Unlike our radiology colleagues—who can interpret an x-ray without clinical information if necessary—you must know if the patient is spontaneously breathing or receiving positive pressure ventilation, such as a ventilator. Spontaneous breathing creates negative pressure on inhalation, and returns to baseline on exhalation. There is usually a pause before the next breath starts. Line A in the figure represents the best guess of the mean of the wedge tracing in a spontaneously breathing patient, as it appears to be at baseline, before the negative deflection of inhalation (Line B).

If a patient is receiving positive pressure ventilation, inhalation is associated with an upward deflection of the tracing (Line C). You must wait until the patient has exhaled fully before measuring the wedge pressure (Line D). If the patient is receiving positive end expiratory pressure (PEEP), the tracing will not return to zero, but will settle at a baseline of the set PEEP. It is not clear how much the PEEP contributes to the true wedge, or ultimately, left ventricular end diastolic pressure. When the PEEP exceeds 10 cm H2O, this may become an important issue to consider in interpreting wedge pressure.

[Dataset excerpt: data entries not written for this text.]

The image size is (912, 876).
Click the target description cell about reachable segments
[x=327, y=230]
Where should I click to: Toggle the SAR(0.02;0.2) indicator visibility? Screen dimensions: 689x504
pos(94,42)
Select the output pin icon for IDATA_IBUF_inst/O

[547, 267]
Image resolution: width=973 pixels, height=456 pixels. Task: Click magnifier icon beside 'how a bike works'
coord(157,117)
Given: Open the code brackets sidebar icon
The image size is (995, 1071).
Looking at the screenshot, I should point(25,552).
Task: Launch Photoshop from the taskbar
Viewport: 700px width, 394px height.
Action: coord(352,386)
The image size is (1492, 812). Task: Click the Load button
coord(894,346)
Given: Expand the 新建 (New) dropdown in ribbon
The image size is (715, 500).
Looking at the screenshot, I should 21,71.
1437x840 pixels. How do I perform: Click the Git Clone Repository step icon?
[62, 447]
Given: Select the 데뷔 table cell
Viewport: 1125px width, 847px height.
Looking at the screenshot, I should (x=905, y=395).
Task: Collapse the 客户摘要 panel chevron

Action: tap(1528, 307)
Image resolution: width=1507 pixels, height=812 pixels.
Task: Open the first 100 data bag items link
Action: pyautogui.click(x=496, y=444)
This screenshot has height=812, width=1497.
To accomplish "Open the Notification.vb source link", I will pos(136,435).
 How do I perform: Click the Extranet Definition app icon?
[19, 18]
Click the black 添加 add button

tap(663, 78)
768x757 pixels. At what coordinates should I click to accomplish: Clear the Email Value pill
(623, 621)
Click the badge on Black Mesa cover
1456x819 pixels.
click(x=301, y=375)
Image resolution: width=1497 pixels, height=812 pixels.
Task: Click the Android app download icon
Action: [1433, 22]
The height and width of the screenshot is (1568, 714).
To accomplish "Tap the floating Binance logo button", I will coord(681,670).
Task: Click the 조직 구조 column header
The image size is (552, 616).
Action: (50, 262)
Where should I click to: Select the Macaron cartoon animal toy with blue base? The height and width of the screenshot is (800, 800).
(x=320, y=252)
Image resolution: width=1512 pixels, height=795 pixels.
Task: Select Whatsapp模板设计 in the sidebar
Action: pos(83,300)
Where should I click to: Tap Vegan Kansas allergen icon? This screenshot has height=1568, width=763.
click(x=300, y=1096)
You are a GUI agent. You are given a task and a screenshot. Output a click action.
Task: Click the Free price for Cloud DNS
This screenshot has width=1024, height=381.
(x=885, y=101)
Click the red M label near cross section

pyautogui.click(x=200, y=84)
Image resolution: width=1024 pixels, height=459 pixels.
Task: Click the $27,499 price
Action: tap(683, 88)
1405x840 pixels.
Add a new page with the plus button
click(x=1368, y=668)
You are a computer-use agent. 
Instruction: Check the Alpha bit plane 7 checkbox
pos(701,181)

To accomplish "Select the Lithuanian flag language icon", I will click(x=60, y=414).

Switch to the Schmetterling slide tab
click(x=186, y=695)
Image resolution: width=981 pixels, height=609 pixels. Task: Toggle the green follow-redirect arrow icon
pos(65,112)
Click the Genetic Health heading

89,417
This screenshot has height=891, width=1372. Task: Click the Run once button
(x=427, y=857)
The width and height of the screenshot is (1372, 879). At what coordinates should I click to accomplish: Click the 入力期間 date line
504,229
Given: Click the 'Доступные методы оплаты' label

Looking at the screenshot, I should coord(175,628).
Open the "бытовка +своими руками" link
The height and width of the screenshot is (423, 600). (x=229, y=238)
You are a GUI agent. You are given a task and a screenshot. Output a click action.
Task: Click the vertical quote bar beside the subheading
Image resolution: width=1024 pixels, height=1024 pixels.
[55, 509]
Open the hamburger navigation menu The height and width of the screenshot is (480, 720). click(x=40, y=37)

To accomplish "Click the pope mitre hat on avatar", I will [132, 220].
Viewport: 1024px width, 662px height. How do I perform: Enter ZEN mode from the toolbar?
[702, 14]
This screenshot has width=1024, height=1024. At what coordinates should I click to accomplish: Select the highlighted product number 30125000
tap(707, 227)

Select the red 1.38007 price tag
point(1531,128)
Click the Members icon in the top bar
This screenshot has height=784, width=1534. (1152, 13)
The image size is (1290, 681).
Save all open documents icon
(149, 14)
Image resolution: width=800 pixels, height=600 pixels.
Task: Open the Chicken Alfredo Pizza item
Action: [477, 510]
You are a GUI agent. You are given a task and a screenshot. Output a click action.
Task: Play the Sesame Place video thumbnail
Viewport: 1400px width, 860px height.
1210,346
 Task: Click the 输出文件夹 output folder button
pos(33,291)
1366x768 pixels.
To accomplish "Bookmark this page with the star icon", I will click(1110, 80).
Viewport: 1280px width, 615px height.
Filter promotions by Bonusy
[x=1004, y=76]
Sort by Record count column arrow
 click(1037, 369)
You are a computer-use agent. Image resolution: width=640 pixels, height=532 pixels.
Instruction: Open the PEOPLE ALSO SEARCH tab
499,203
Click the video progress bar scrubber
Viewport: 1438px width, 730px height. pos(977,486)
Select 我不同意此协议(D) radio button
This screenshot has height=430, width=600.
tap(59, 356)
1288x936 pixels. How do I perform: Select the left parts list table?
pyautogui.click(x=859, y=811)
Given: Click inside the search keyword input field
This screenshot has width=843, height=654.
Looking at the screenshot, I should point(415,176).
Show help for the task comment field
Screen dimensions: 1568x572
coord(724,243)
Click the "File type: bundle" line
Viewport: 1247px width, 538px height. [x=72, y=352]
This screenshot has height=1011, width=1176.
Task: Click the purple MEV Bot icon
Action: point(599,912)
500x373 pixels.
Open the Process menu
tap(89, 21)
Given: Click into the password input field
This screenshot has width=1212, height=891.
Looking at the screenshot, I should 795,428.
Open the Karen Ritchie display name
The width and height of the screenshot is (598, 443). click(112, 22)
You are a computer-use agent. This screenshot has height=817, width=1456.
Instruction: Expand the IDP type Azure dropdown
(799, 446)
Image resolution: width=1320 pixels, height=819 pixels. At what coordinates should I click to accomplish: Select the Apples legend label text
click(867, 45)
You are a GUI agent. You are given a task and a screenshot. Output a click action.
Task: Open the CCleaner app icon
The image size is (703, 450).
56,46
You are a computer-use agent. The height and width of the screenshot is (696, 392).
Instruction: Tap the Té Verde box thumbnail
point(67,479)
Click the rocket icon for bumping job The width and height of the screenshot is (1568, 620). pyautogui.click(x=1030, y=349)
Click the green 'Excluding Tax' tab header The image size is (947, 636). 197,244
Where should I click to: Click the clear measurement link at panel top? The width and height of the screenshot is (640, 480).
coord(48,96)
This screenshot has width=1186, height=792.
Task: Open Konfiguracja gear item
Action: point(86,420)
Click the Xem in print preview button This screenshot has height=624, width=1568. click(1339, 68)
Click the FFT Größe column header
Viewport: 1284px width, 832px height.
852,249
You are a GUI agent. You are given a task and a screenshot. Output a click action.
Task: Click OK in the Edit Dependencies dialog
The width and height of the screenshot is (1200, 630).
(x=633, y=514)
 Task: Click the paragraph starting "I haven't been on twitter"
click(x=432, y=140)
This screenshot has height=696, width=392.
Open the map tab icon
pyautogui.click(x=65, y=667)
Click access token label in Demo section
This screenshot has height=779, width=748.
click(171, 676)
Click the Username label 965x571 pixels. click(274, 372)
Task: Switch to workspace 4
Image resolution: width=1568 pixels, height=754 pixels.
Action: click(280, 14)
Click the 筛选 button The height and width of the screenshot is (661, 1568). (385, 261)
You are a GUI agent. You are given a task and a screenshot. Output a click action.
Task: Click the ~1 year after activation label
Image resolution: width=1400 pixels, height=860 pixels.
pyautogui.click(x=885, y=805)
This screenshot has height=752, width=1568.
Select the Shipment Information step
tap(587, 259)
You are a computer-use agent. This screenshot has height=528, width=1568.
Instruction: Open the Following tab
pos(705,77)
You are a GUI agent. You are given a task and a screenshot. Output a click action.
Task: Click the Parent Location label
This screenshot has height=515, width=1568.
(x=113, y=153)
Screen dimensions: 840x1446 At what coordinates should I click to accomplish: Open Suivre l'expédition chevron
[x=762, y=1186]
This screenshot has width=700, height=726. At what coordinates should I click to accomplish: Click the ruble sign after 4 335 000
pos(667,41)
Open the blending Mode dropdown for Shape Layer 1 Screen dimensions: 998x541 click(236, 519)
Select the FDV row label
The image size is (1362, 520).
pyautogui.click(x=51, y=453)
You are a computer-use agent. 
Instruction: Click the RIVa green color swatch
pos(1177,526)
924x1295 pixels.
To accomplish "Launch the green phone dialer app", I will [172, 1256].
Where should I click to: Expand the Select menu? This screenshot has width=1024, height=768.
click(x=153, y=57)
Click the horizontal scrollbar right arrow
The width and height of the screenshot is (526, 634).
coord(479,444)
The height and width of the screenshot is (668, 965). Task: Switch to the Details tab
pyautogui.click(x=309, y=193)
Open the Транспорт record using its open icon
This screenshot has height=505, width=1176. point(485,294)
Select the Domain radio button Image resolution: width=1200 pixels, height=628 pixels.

Finally, wedge pressures in patients with rapid or irregular breathing patterns are very hard to measure and interpret, as there may be no pause between the respiratory cycles. Patients with conditions that cause severe air trapping, such as severe acute asthma or chronic obstructive pulmonary disease, may not fully exhale before beginning another breath.

The pulmonary artery catheter should be viewed as an adjunct to clinical decision-making, rather than the final word. It does not supplant careful history and physical examination. Trends in wedge values may be more helpful than absolute numbers in determining a course of action or response to therapy.

For more information, Drs. Raper and Sibbald’s “Misled by the Wedge: the Swan Ganz Catheter and Left Ventricular Preload” (Chest. 1986;89;427-434) is a wonderful article describing all the uses and pitfalls of the pulmonary artery catheter. Every practitioner who cares for patients with these catheters should read it.

Dr. Kirkland is a hospitalist at the Mayo Clinic in Rochester, Minn., and a critical care specialist at Abbott Northwestern Hospital in Minneapolis. She is a member of ACP Hospitalist’s editorial advisory board.